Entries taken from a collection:
- Opening Delimiter -
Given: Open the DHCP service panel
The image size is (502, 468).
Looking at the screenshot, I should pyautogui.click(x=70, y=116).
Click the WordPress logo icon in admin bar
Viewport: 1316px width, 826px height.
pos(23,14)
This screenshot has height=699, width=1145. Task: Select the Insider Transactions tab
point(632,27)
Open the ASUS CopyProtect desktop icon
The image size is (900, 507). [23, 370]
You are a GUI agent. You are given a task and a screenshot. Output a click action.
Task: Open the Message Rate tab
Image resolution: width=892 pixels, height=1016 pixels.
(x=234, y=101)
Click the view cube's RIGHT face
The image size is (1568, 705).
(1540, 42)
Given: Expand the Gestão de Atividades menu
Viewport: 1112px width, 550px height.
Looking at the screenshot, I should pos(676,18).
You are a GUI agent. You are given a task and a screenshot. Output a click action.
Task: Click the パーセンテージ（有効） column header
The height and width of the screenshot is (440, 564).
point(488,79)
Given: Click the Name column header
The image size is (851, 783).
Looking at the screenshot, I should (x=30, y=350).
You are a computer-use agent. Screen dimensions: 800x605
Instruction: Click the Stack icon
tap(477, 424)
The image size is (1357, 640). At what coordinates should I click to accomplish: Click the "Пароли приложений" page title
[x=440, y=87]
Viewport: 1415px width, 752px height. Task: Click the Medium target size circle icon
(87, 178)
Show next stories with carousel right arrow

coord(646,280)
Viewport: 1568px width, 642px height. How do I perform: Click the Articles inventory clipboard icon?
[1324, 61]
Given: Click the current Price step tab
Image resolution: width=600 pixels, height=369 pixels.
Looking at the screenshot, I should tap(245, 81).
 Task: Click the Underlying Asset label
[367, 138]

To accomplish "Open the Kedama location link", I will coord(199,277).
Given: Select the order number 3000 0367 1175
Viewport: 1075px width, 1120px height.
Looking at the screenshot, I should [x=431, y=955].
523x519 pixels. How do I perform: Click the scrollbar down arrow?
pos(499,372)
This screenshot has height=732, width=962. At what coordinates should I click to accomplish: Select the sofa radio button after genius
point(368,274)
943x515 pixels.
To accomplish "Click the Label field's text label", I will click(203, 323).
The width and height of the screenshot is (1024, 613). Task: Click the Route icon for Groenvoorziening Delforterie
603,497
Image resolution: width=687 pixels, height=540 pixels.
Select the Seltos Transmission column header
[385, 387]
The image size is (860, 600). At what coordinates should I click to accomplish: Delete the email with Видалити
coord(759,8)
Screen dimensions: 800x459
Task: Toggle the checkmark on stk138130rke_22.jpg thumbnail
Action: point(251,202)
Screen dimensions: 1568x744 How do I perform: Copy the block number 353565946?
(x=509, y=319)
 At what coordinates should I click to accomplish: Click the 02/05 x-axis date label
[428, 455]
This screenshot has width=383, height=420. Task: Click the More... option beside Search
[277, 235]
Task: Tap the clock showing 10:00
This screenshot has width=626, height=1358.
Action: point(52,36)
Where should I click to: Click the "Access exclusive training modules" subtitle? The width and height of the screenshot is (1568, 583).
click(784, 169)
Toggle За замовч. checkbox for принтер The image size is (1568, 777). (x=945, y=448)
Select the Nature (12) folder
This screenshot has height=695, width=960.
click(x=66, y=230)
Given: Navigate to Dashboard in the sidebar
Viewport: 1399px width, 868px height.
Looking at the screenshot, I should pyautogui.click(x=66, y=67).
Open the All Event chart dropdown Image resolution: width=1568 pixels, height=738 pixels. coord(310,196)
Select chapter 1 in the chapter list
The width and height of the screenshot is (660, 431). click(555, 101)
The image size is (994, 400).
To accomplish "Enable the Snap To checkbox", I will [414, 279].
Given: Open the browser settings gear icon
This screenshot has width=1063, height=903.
- Closing Delimiter -
## What to produce
For the lines above, output exactly those from the line containing "Task: Open the Message Rate tab" through the line containing "Image resolution: width=687", and skip the others.

## Result
Task: Open the Message Rate tab
Image resolution: width=892 pixels, height=1016 pixels.
(x=234, y=101)
Click the view cube's RIGHT face
The image size is (1568, 705).
(1540, 42)
Given: Expand the Gestão de Atividades menu
Viewport: 1112px width, 550px height.
Looking at the screenshot, I should pos(676,18).
You are a GUI agent. You are given a task and a screenshot. Output a click action.
Task: Click the パーセンテージ（有効） column header
The height and width of the screenshot is (440, 564).
point(488,79)
Given: Click the Name column header
The image size is (851, 783).
Looking at the screenshot, I should (x=30, y=350).
You are a computer-use agent. Screen dimensions: 800x605
Instruction: Click the Stack icon
tap(477, 424)
The image size is (1357, 640). At what coordinates should I click to accomplish: Click the "Пароли приложений" page title
[x=440, y=87]
Viewport: 1415px width, 752px height. Task: Click the Medium target size circle icon
(87, 178)
Show next stories with carousel right arrow

coord(646,280)
Viewport: 1568px width, 642px height. How do I perform: Click the Articles inventory clipboard icon?
[1324, 61]
Given: Click the current Price step tab
Image resolution: width=600 pixels, height=369 pixels.
Looking at the screenshot, I should tap(245, 81).
 Task: Click the Underlying Asset label
[367, 138]

To accomplish "Open the Kedama location link", I will coord(199,277).
Given: Select the order number 3000 0367 1175
Viewport: 1075px width, 1120px height.
Looking at the screenshot, I should [x=431, y=955].
523x519 pixels. How do I perform: Click the scrollbar down arrow?
pos(499,372)
This screenshot has height=732, width=962. At what coordinates should I click to accomplish: Select the sofa radio button after genius
point(368,274)
943x515 pixels.
To accomplish "Click the Label field's text label", I will click(203, 323).
The width and height of the screenshot is (1024, 613). Task: Click the Route icon for Groenvoorziening Delforterie
603,497
Image resolution: width=687 pixels, height=540 pixels.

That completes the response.